Speaking to Citi Business News, the Chief Executive Officer of the Minerals Commission Dr. Toni Aubynn said the commission is currently engaged in formalizing the operations of the small scale miners by registering all illegal miners.
“I am sure the anticipation of the GRA is for the miners to be formalized and then asked to pay tax to the state because the state needs it. It is not for any one single person to pay tax. … But if you are doing illegal jobs of course you must be stopped because you cannot be taxed with that illegal job.
But once one is earning income we should find ways and means to bringing you to the bracket to pay some tax to the state,” Dr. Aubynn stated.
Government under the revised Income Tax Act, 2015, (Act 896), hopes to broaden the tax net by directing purchasers of unprocessed minerals from unlicensed, small-scale and artisanal miners to pay a 10 percent withholding tax.
The commission argues the Mining Act 703 allows for small scale mining, which is the preserve of Ghanaians only to pay a minimal fee before going into business.
“Let’s remember that these small scale miners both legal and illegal ones contribute over a million ounce of gold to the total production in the country,” the Minerals Commission CEO intimated.
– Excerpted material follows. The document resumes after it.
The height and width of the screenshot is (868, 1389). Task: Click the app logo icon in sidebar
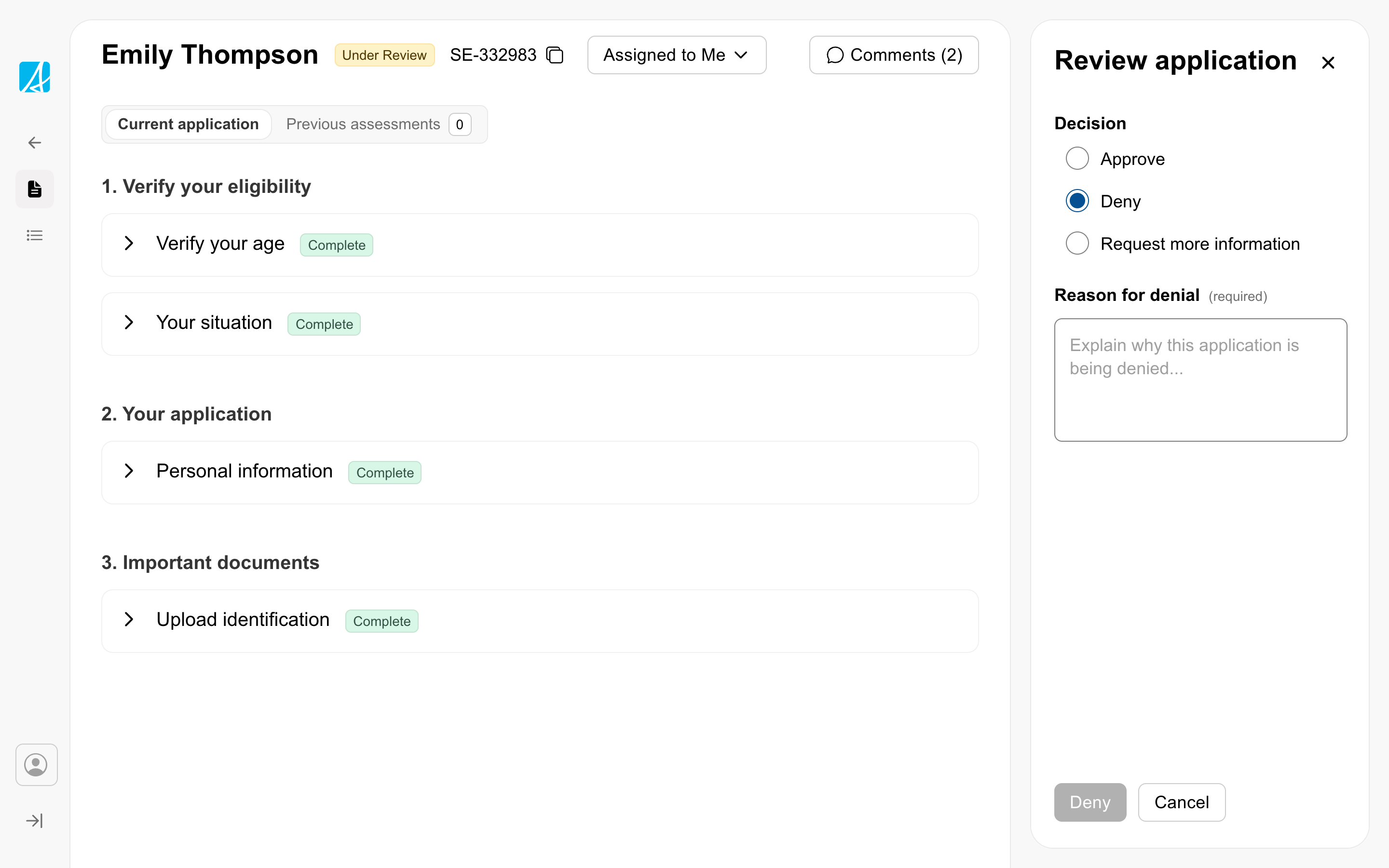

Small-scale miners cause revenue losses.
In 2014 alone the small-scale, artisanal and illegal mining business, accounted for 34 percent of national gold output representing approximately 1.6 million ounces. Ghana is estimated to be losing annually some 500 million Cedis in taxes and royalties to the artisanal, small-scale and unlicensed gold miners.
Citi Business News understands the new withholding tax on the purchase of unprocessed minerals is in line with efforts by government to broaden the tax base.
Earnings from the 10 percent tax are expected to make up for the losses the country incurs through the operations of the small-scale, artisanal and illegal miners as a result of non-payment of royalties and other tax revenues.
GRA explains position A Deputy Commissioner in charge of Policy Programs at the Ghana Revenue Authority, Edward Gyambrah, speaking at a media interaction in Accra explained that before the new Act’s introduction, activities of artisanal and illegal miners paid no taxes except for value added tax (VAT) on their inputs.
He however also disagreed with concerns that the disorganized nature of the miners will render the new tax ineffective, explaining that measures are in place to help get every operator in that segment to comply as the Minerals Commission embarks on an exercise to register them.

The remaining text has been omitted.